When I was taking that interferon for hepatitis C, I was so sick that I thought I would die. My mother thought I was falling apart. She freaked out for the first time--not in front of me but with my brothers. They told me she thought I was dying. Maybe she was right--I had to drag myself to work. It was exhausting and my skin fell apart. I had a horrible rash. But I made it and I’m cured. Like so much of what I have been through--it was worth it. That new oral chelator is saving me. I’ve got a life now, and I’m going to keep it. 

When I hear Khaled talk about himself in this unguarded way, it confirms my admiration for him. He started his life with a huge medical disadvantage. He would surely have died had it not been for the fierce devotion of his family, who applied their considerable resources to give him every opportunity to survive. But he had to have a strong will of his own to go through the assaults marshaled against him by his disease and our attempts to treat him. He has matured through it all. I get huge pleasure from his success.

But at the same time, I worry about the future of the kind of medical care that we have provided Khaled. We have spent millions of dollars on his care alone. The scientific basis of that care would never have been developed were it not for a huge public investment in biomedical research (through the National Institutes of Health), the research budgets of other nations, private foundations, and the massive investments of the pharmaceutical industry. Had Khaled relied for his care on the fractured U.S. health system, he would have found himself penniless within a decade. Almost every private insurance company would have dropped him long ago. His staggering health costs were underwritten by a government because he is the son of a very highly regarded former diplomat and cabinet minister--scarcely a model that can be emulated. 

When I try to visualize how we could find the resources to provide such treatment to an uninsured or underinsured U.S. citizen, I cringe. Yet I know that we have learned an enormous amount from Khaled, information that has been confirmed by others and then applied far more efficiently on behalf of other thalassemia patients in better-organized health systems around the world. 

We are fortunate, here in the United States, that physicians like me, whose careers are devoted to clinical research in academic health centers, have the time and support to contribute to new treatments. But the application of those treatments to patients requires a cost-conscious and highly organized health system that is far from our ken in this country. I’m not sure that our citizens, our medical community, or our political leaders truly understand how broken the system really is. It must be reorganized if we are to provide this kind of research-based care to the many patients with serious chronic illnesses who need it, while we also offer high-level primary and preventive care to the vast population at large. 

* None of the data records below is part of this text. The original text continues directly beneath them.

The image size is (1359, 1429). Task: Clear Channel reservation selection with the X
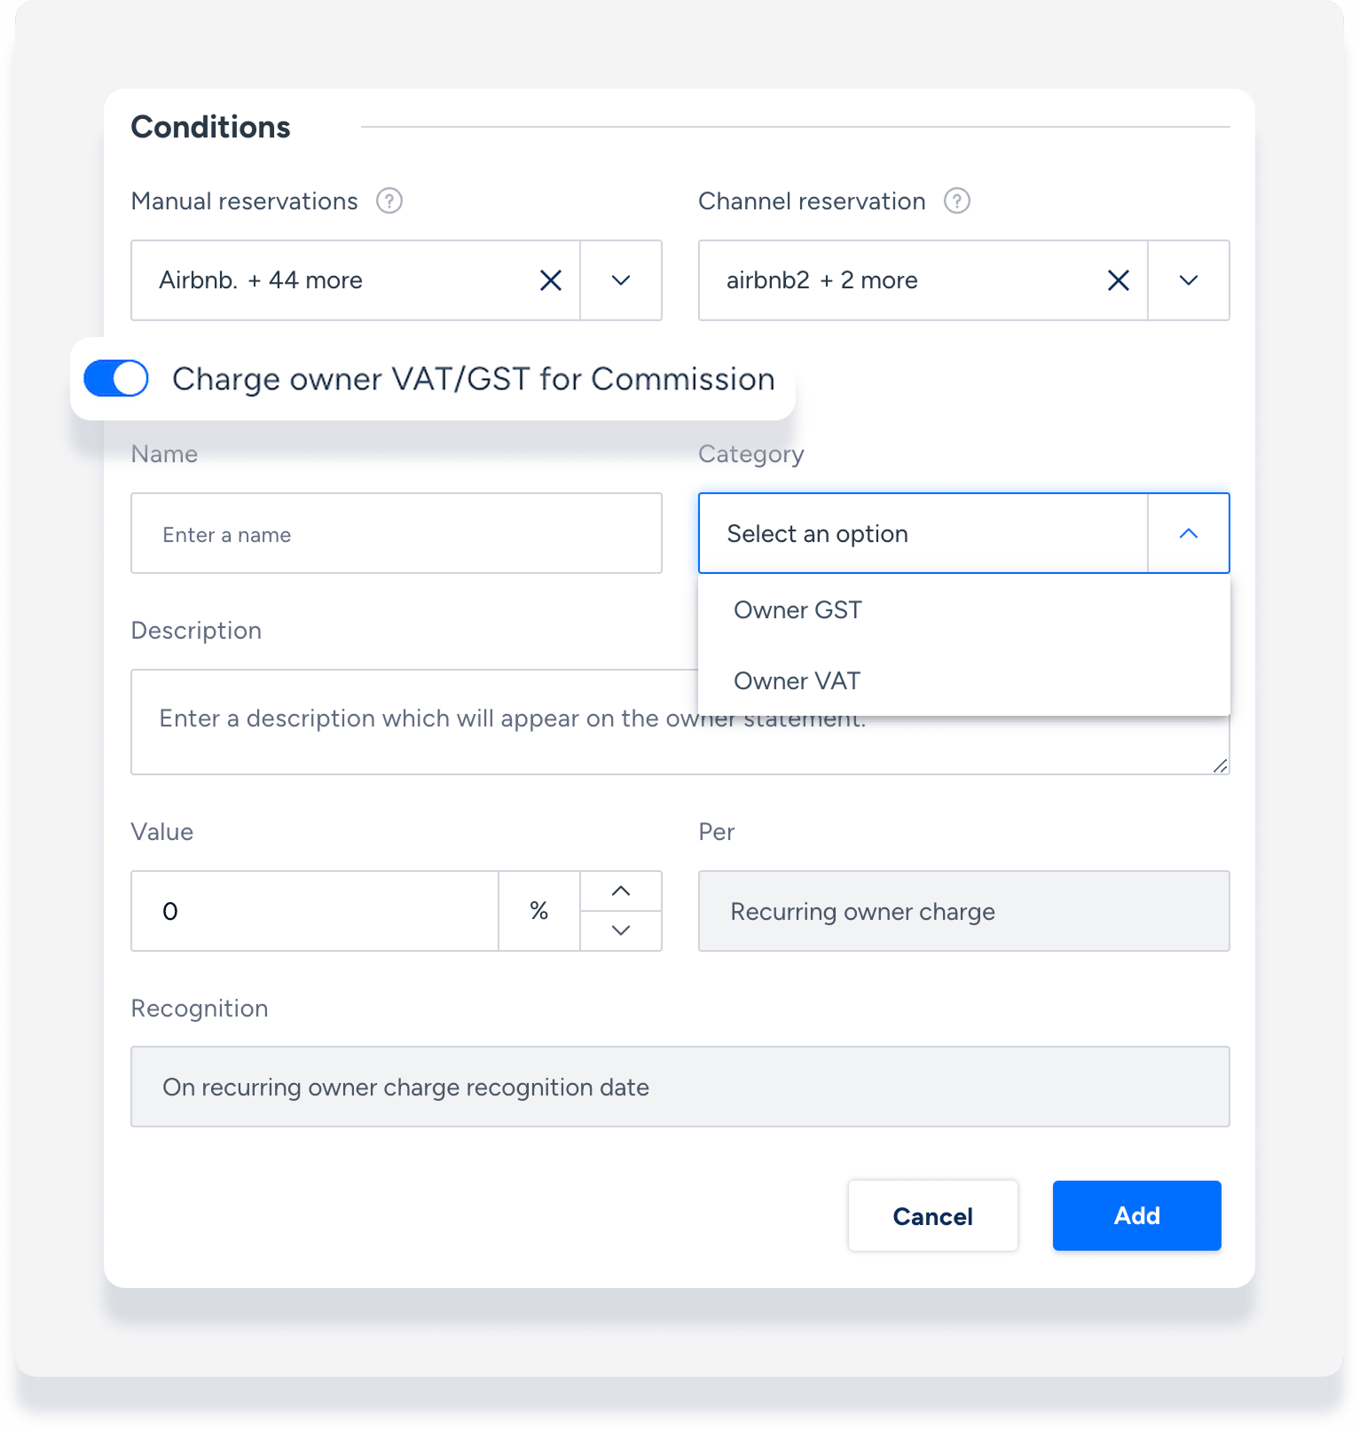[1119, 280]
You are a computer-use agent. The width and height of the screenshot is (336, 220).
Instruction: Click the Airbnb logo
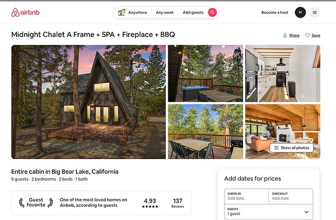25,12
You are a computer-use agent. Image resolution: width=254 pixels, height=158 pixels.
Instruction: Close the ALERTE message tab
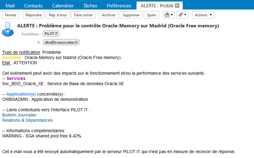177,6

Meanwhile, I stay on the job, looking for patients like Khaled who can be helped by a creative union of physicians, nurses, basic scientists, and pharmaceutical companies. Those patients are the challenges who bring me to work every day. It’s an exciting honor and privilege to serve them.

David G. Nathan ’51, M.D. ’55, president emeritus of Dana-Farber Cancer Institute and physician-in-chief emeritus of Children’s Hospital Boston, is Stranahan Distinguished Professor of pediatrics and professor of medicine at Harvard Medical School. His books include Genes, Blood, and Courage: A Boy Called Immortal Sword (1995), which tells the first part of Khaled’s story, and The Cancer Treatment Revolution (from which an adaptation,“Ken’s Story,” appeared in this magazine’s January-February 2007 issue, page 36). Nathan holds the National Medal of Science, the Howland Medal of the American Pediatric Society, and the Kober Medal of the Association of American Physicians, and is a member of the Institute of Medicine, the American Academy of Arts and Sciences, and the American Philosophical Society. He thanks Dr. Deborah Chirnomas for her care of Khaled and her review of the manuscript.